┏━━

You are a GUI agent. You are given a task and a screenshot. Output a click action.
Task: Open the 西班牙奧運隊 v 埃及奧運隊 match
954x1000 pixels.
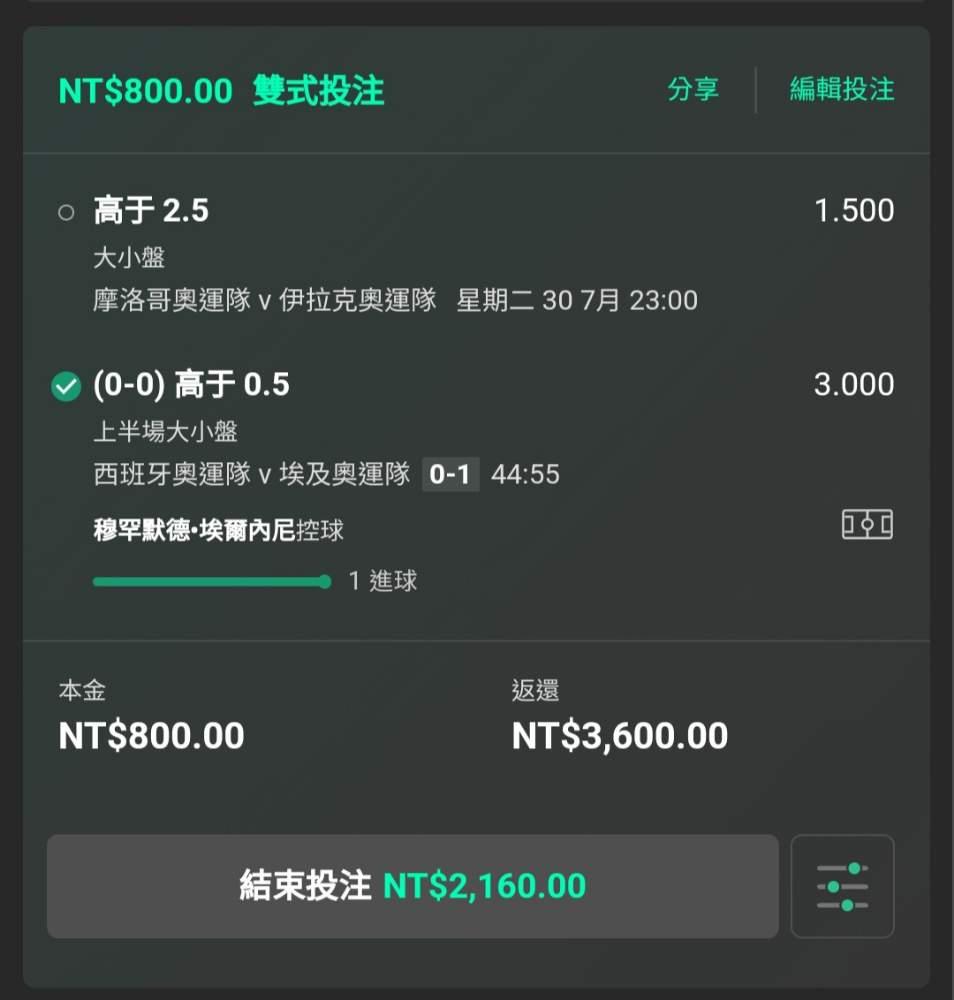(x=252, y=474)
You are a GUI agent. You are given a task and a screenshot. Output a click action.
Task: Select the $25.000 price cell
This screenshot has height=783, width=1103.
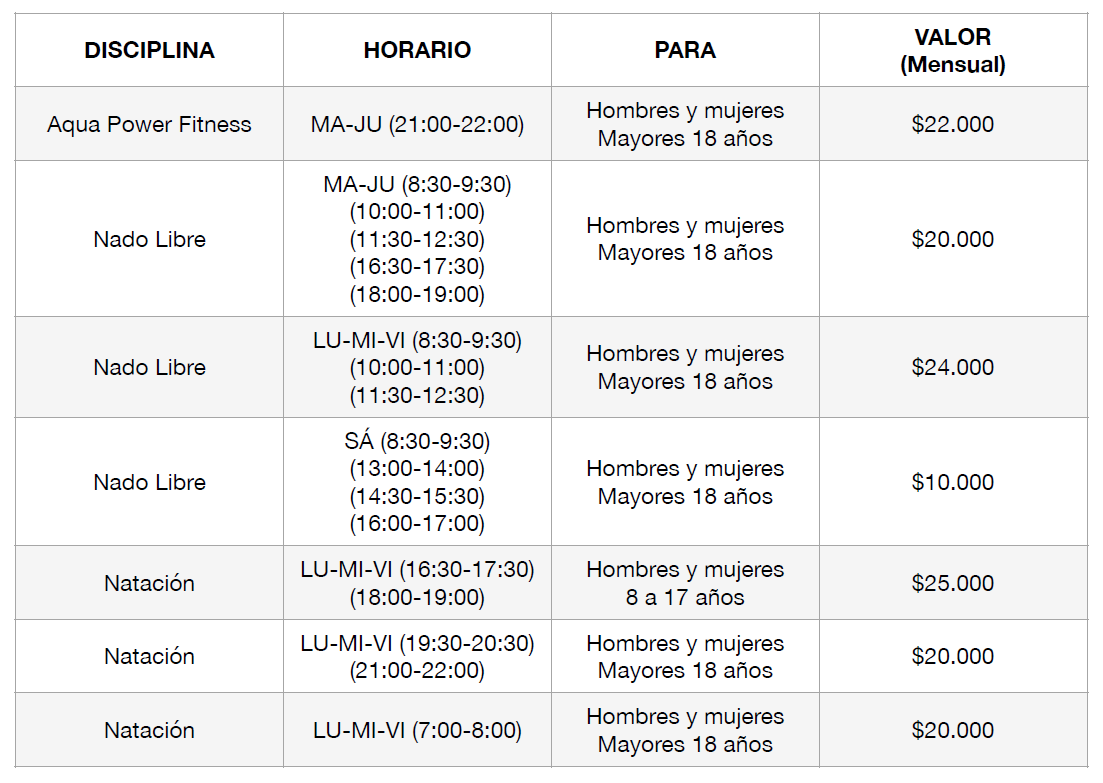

┗━━

* _Problem statement_:
Output all of the data exactly as it stands, minus any images.

* _Your solution_:
You are a GUI agent. You are given a task and a screenshot. Output a click action.
Task: Open the 西班牙奧運隊 v 埃及奧運隊 match
954x1000 pixels.
(x=252, y=474)
You are a GUI agent. You are given a task and a screenshot. Output a click action.
Task: Select the $25.000 price cell
This screenshot has height=783, width=1103.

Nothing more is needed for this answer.